The process of EML review for SA and the WHO is very much the same and this is discussed below. Both processes apply evidence based approaches for medicine selection using a number of criteria viz. the disease burden, availability of sound and adequate evidence on safety, efficacy, and comparative cost-effectiveness of available treatments, although the pharmacoeconomic aspect still requires some strengthening in SA. Furthermore, where availability of evidence is inadequate The WHO Expert committee either waits for more evidence or bases its decision on expert opinion or experience. The same is true for SA, where value judgements are made and expert opinions or lower levels of evidence are considered, such as case reports or consensus opinions. The process of applications for amendments, additions, deletions of medicines to the WHO Model EML is submitted via relevant departments to the secretary of the WHO Expert committee. In SA, this process occurs through the EDP who receives all motivations for amendments to the EML. The selection of members onto the WHO Expert committee is done by the Director General from the WHO Expert Advisory Panels and members are selected based on gender balance, geographical representation and professional competencies. All potential conflicts of interest are declared by the members and captured in the respective Technical report series. The member selection is similar in SA with the exception of gender balance and the NEMLC is appointed by the National Minister of Health and there is also a conflict of interest declaration made by the members of the NEMLC.

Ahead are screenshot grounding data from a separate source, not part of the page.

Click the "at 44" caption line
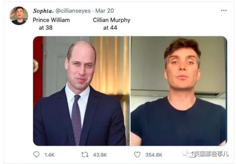The height and width of the screenshot is (164, 236). pos(110,28)
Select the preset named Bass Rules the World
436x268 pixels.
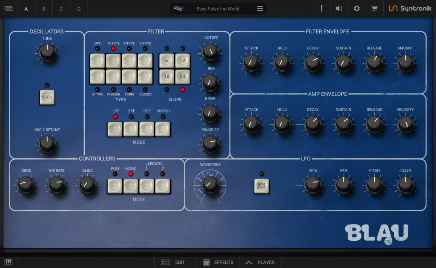(x=218, y=8)
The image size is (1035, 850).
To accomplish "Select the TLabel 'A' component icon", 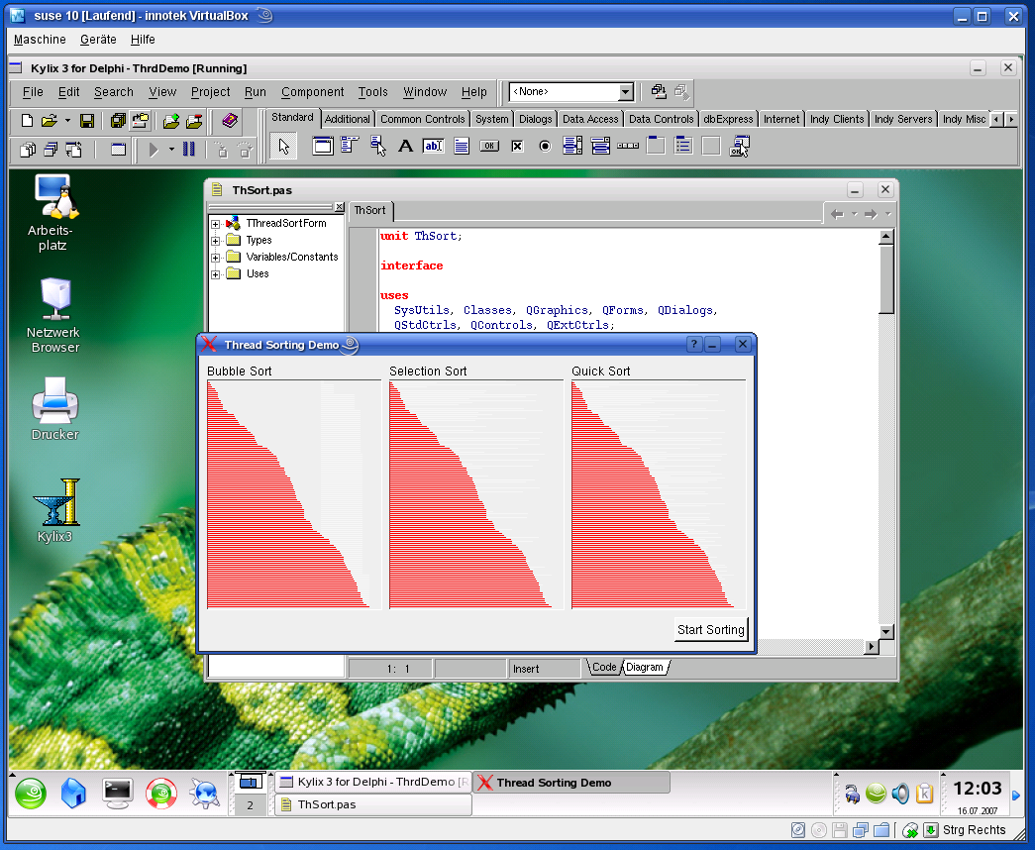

The WHO process differs in that all applications for amendments must be received four months prior to the meeting of the Expert committee and all application reviews/comments are made available on the webpage and verified for completeness by the secretary of the Expert committee. The final outcome is summarized and published in a WHO Technical Series Report. This process is very transparent and SA has not adopted this latter phase of the medicine selection and review process as yet. The WHO process also allows for patient advocacy groups to comment on the various applications and draft recommendations although these are not used in the decision making part of the process. This is also not something currently considered in SA.

Australia has a Pharmaceutical Benefits Scheme (PBS) which pays for most prescription medicines. It is one of many government programs which applies evidence-based decision making to the funding of health technologies. PBS processes support the provision of affordable, equitable access to prescription medicines and is not a cost containment tool. Similar to the NEMLC in SA, Australia has The Pharmaceutical Benefits Advisory Committee (PBAC) which is an independent statutory committee, appointed by the Minister of Health, and is responsible for the selection of medicines onto the national formulary. PBAC are advisory to the Minister for Health and Ageing who takes the final decision to list a medicine. The PBAC process of medicine selection is also evidence based as is the case in SA. They also take into account both comparative effectiveness and comparative cost-effectiveness of medicines during selection [19].

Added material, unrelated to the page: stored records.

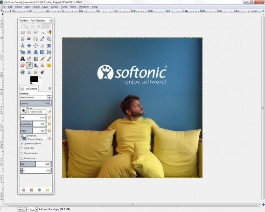Select the Zoom magnifier tool
The width and height of the screenshot is (265, 212).
49,39
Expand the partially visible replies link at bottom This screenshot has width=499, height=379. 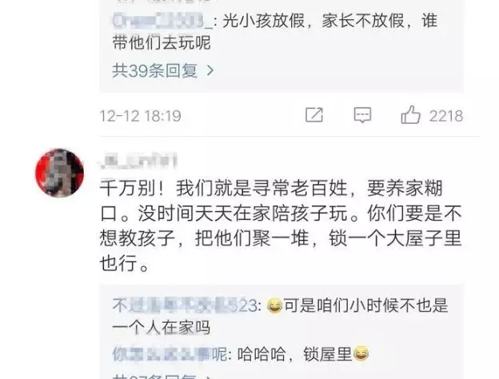(162, 377)
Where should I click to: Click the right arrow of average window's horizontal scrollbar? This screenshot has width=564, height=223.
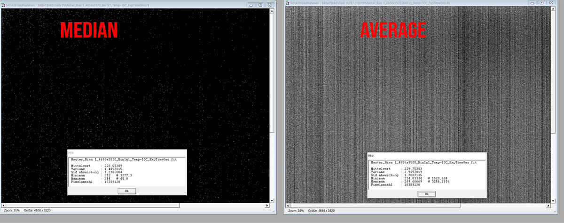pyautogui.click(x=548, y=206)
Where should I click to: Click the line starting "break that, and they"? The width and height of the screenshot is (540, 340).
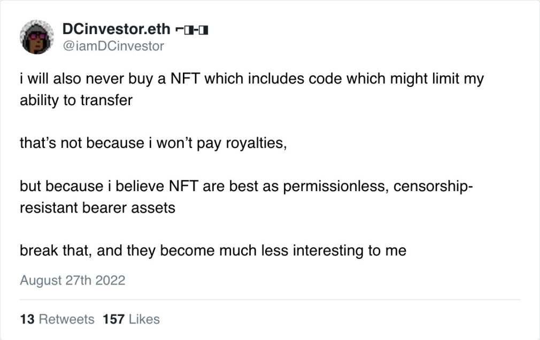[x=213, y=250]
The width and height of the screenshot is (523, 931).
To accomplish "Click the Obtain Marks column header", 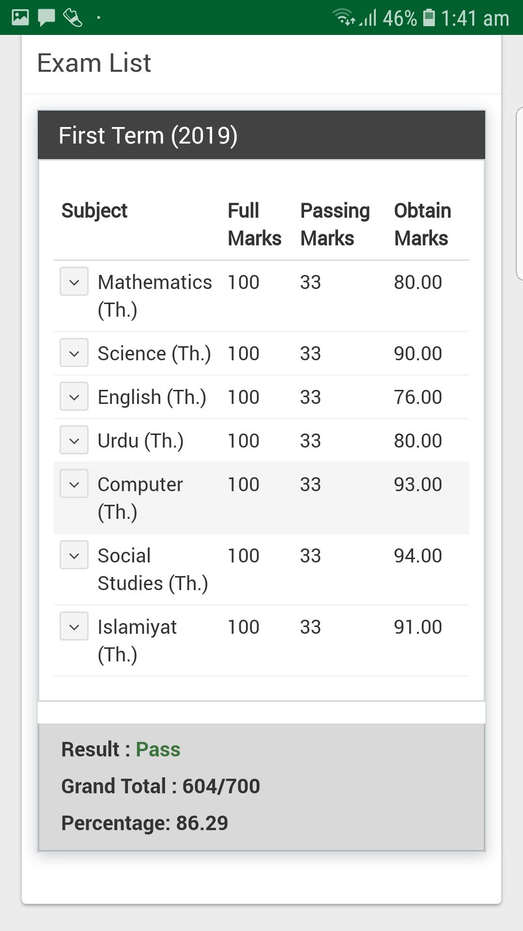I will 423,225.
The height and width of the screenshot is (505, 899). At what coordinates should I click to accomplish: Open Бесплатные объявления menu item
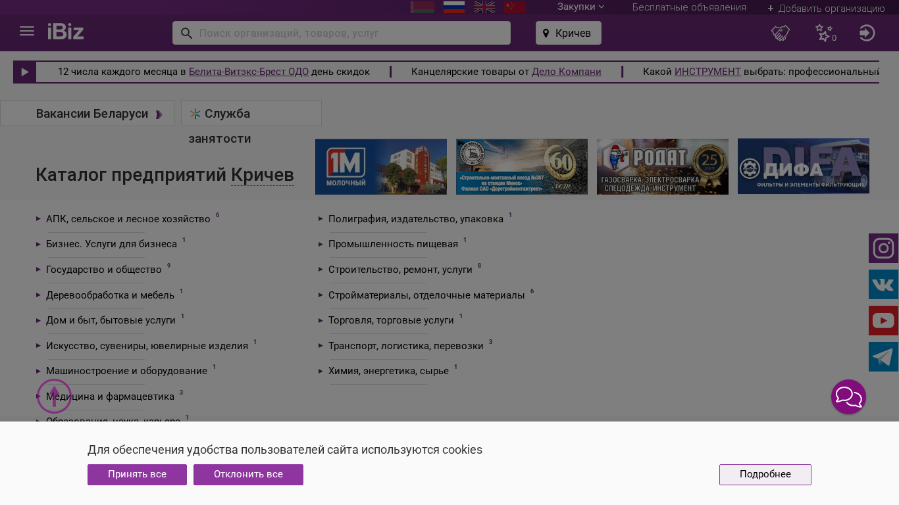689,7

Botswana developed its National drug policy in 1999. The first Botswana EML was published in 2005 and revised in 2012. The lag in revision is similar to the first set of SA EMLs. The committee responsible for medicine selection is the National Standing Committee on Drugs. The Botswana EML was adapted from the WHO Model EML (April 2003 version). Criteria for medicine selection was based on WHO guidelines. The National Standing Committee on Drugs engaged in a consultation process with Drugs and Therapeutics committees at different levels of health facilities during development of the EML whereby a draft of the EML was circulated for comment [20]. The central medical stores is responsible for procurement of medicines and medical supplies for the public sector. There is also a monitoring component of the EML process whereby the central medical stores collects usage and consumption data on quantities of medicines received and distributed and the cost of these medicines via a computerized system [21].

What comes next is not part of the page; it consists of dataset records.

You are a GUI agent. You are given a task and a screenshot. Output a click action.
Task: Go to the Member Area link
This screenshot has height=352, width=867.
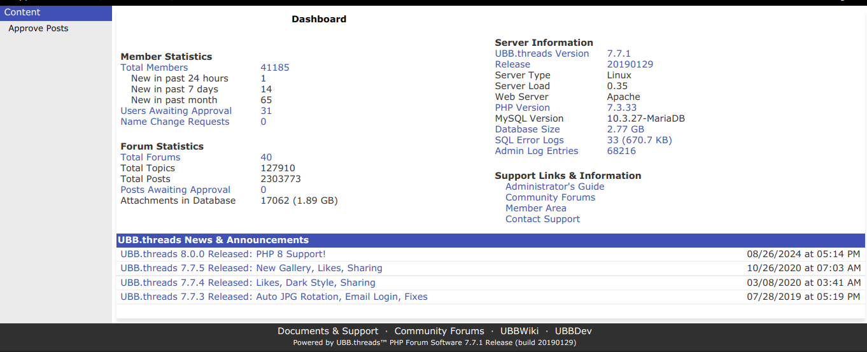coord(535,208)
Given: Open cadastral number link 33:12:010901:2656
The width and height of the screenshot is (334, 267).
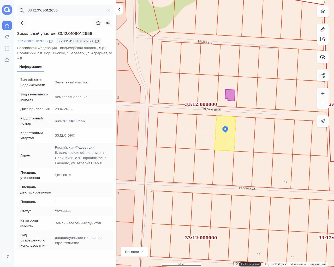Looking at the screenshot, I should 32,41.
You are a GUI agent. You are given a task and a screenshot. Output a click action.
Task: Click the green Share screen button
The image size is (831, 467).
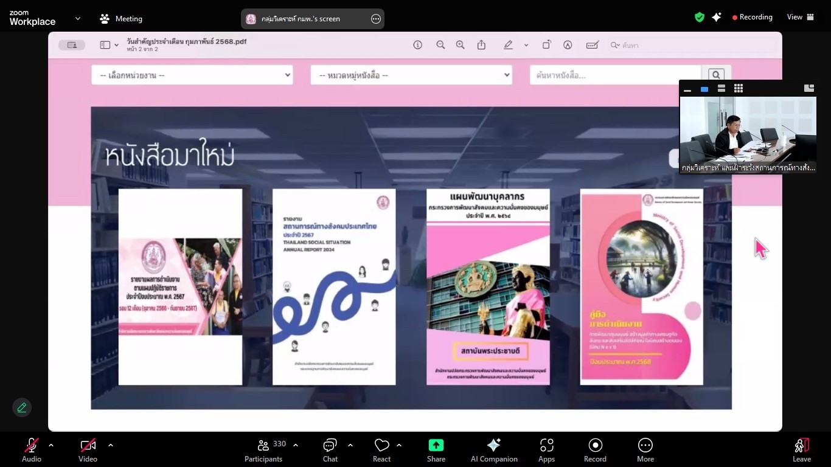[436, 450]
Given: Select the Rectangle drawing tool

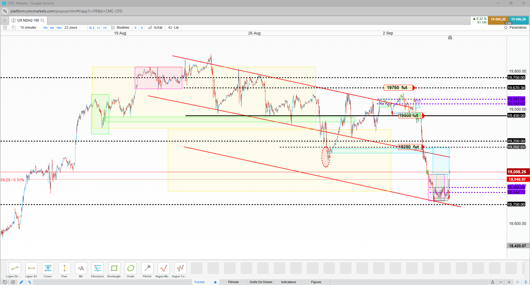Looking at the screenshot, I should tap(114, 270).
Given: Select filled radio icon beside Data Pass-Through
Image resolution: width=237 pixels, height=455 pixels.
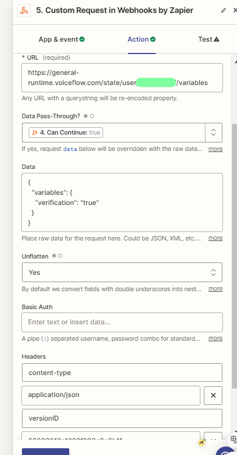Looking at the screenshot, I should (86, 116).
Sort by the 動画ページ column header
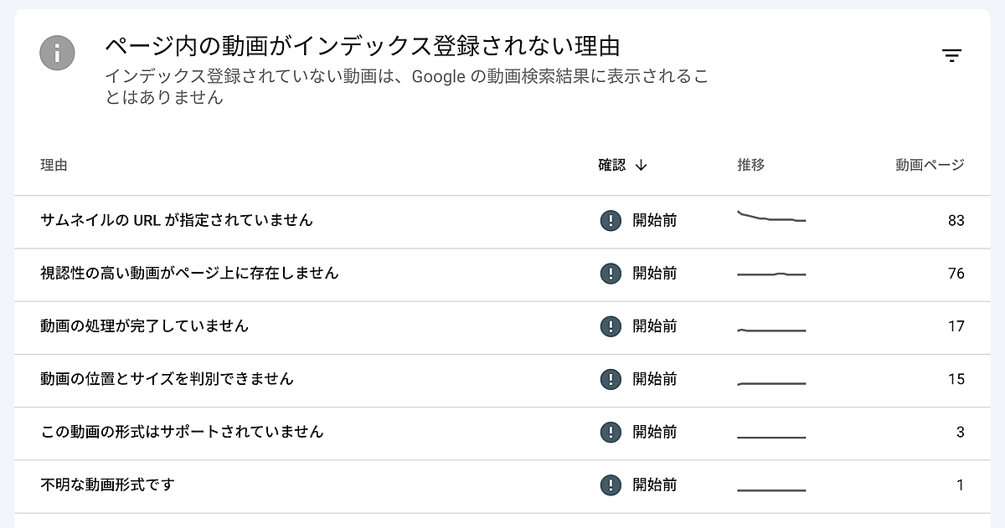1005x528 pixels. pyautogui.click(x=930, y=166)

From the above discussion on some country specific EML processes it is evident that SA’s EML process aligns well with the WHO process.

The successful implementation of a medicines programme is the evaluation of the medicines policy and continuous monitoring of the use of medicines. Knowledge of the impact of the policy is vital for further development [22]. Some national medicines policies may address the importance of M&E, but the actual indicators for monitoring or the framework for monitoring are often lacking within the policy itself [23]. The challenges experienced by NEMLC members in the SA EML programme in terms of communication between departments and committees, the lack of technical expertise for health economic analyses, the difficulty with alignment of processes, and the poor M&E of policy is not unique to SA. These are common constraints encountered by countries employing any national medicines policy, as explained in a policy and legal framework document for National medicines policies published by Management Sciences for Health (2012) [24]. A list of indicators to assist with monitoring medicines policy has been developed by the WHO and may be adapted to suit the needs of specific countries as every country’s medicines policy is unique to their situation and need [25].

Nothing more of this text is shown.